Silly Bandz
If you’re the parent of an elementary school student around Birmingham, chances are you’ve seen silly bandz. Some call them animal bracelets. They’re colored rubber bands which look pretty normal on your arm. But take them off and they snap into the shape of a creature or object. If you’re not the parent of such a child, you may not realize the craze they’ve become. WBHM’s Andrew Yeager takes a look at those riding out the fad.
Marilee Howard has been answering a lot of phone calls recently.
“Good morning, Learning Express!”
She’s the assistant manager at Learning Express in Cahaba Heights, and most of the phone calls boil down to this.
“No sir, we are out right now.”
It’s call after call wanting to know if they have silly bandz, these little rubber bracelets.
“It’s been five minutes and I think you’ve gotten four calls about this.”
“Yes, yes. It’s insane. Yeah, I mean, it’s constant.”
Because of the constant calls, Howard keeps the phone in the pocket of her purple apron as she moves about the toy store. To call silly bandz popular is an understatement.
“We’ll get a shipment in and we will sell out within an hour. So it’s insane. I mean, we literally sell out as quickly as they come in.”
The bracelets may be THE hot commodity among children to collect or trade. But parents, they’re in on it too.
“We’ve called stores. Gotten on waiting lists.”
“Waiting lists?”
“Uh, yes. Sad to say, but yes. Weeks long.”
Kaylyn George has purchased a few packs of silly bandz for her fifth grade daughter Alana. Alana George lines up part of her collection on her family’s kitchen table.

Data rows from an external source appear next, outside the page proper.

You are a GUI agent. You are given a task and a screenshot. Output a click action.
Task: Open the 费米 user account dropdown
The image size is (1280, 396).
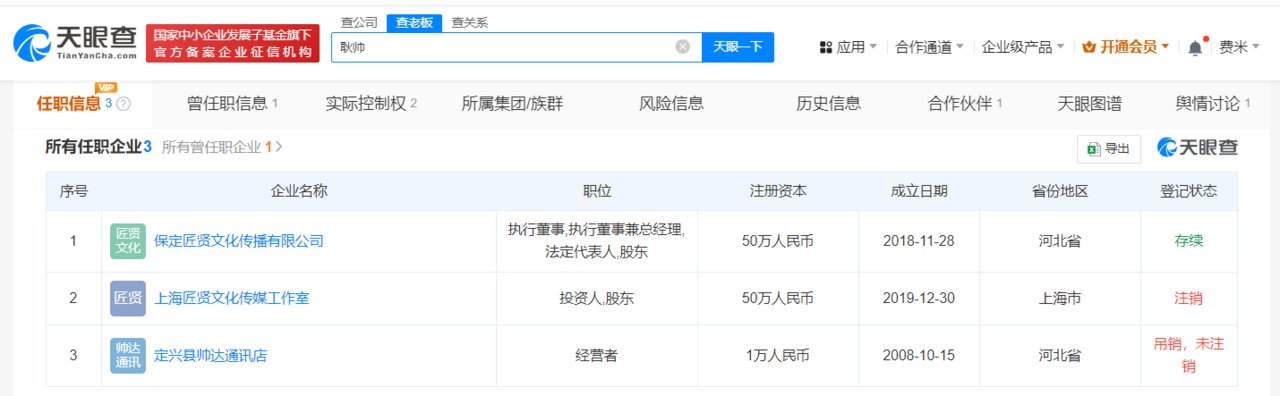coord(1240,47)
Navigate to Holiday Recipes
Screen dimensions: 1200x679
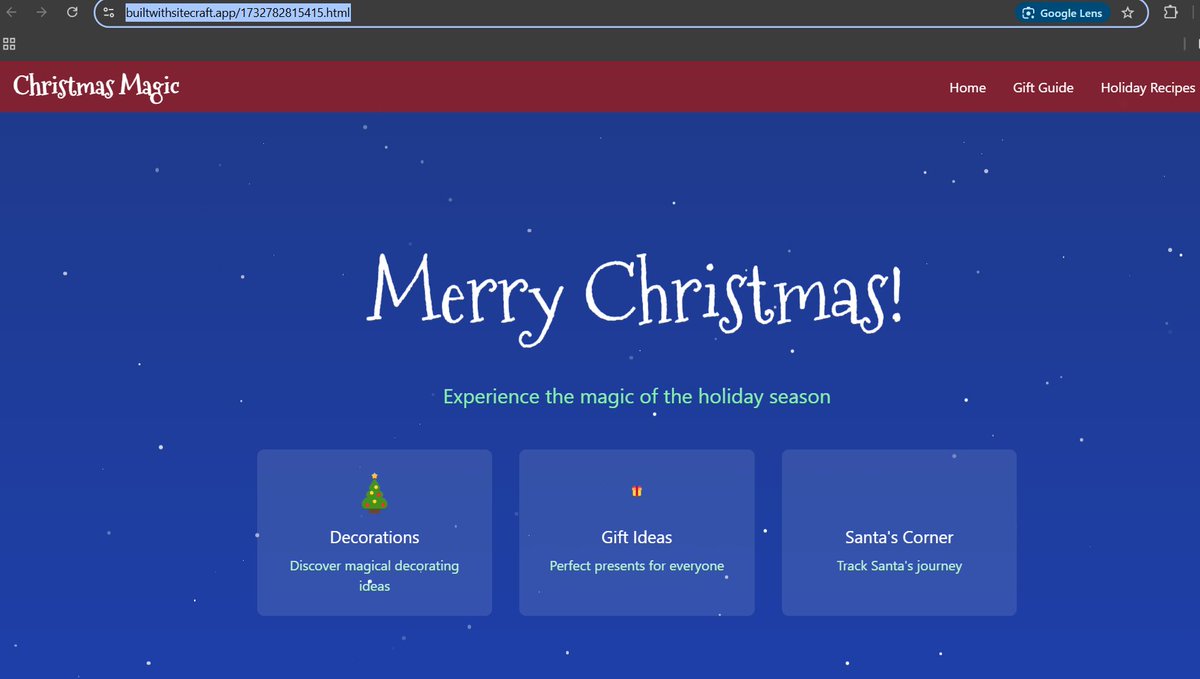tap(1147, 88)
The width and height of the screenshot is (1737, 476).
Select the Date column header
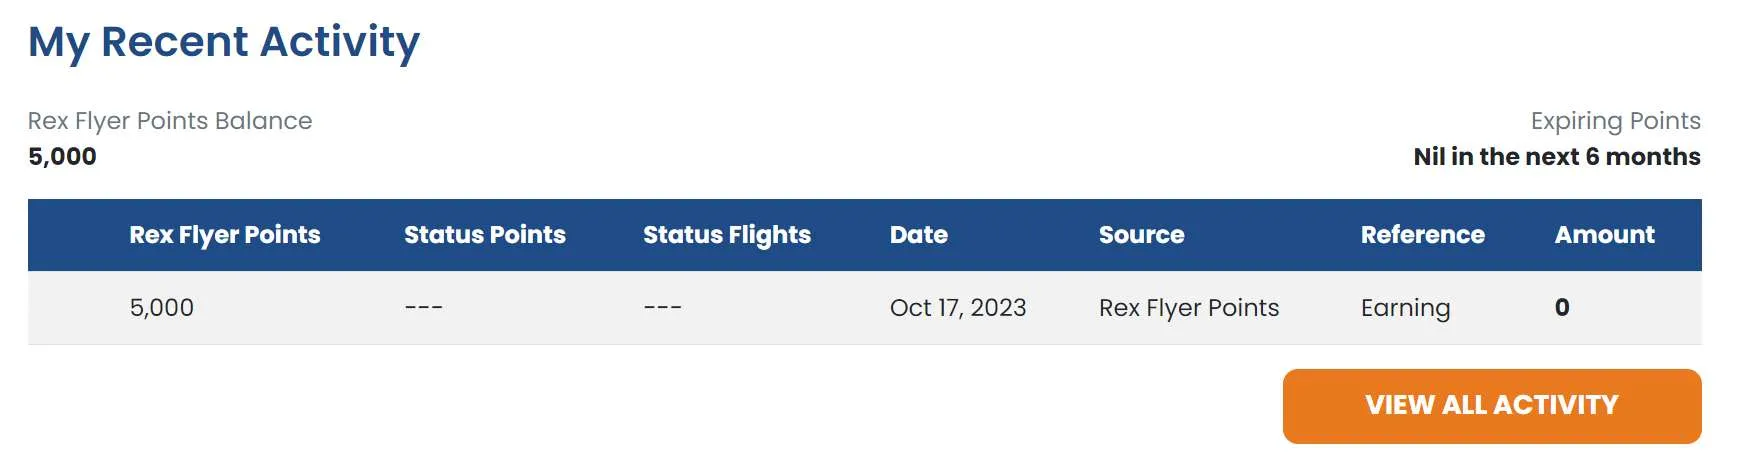click(919, 235)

“I got a rino. And the giraffe. The duck. My favorite, a dolphin. Because a dolphin’s my favorite animal.”
Some schools have taken notice too.
“Miss Cleburne, my teacher, she says if we don’t have them on our wrist, she takes them away. But I haven’t had that done to me before.”
Exactly where or how this fad started isn’t clear. Marilee Howard at Learning Express says customers started requesting the bracelets last spring. It died down over the summer and then demand exploded when the new school year began. Parenting blogs have taken note of the trend across the southeast. The silly bandz themselves are made by an Ohio-based company – Brain Child Products. The craze has seemed to cause headaches for this 5 person company. In an e-mail, the company’s owner described the atmosphere as crazy. And when it came to trying to do an interview, even a scheduled interview, this is what always happened.
“This mailbox is currently full and cannot receive new messages.”
Sean McGowan tracks the toy industry for Needham and Company. He says silly bandz remind him of other crazes such as webkinz or beanie babies. And fads like these are driven primarily by two things – the perception of originality and scarcity. For toy companies, trying to catch this lightening in a bottle depends on answering a potentially unanswerable question.
“Why is this thing so popular in the first place? It’s always easier in hindsight to look back and say yeah, I know why it sold, but most of the time you really have no idea.”
McGowan says if you can identify what it is driving sales, a company might be able to extend a fad. It could also hold back supply to create scarcity. But really there are no rules of thumb. While McGowan says a toy maker can’t manufacture a fad reliably, it can go about it strategically.
“If you have a group of creatively minded people who are in touch with sort of the popular culture then you percolate some ideas that might work. You’re probably going to be able to more likely come up with something in that environment. However, the mythology of ‘I invented this in my garage’ is always going to hold and frankly that’s where a lot of ideas do come from.”
What ever the origin of silly bandz, they have their hold on many Birmingham children, including Alana George. How long will they last?
“I have no idea. Probably until a new craze comes along and then I might start collecting those.”
Seems a safe bet. And Sean McGowan’s prediction for what’s next? Little toy hamsters.
“…Zhu Zhu Pets hamsters make outrageous sounds and explore on their own. Where will your Zhu Zhu zoom?”
More incessant calls to stores, more waiting lists? Perhaps. You just never know for sure.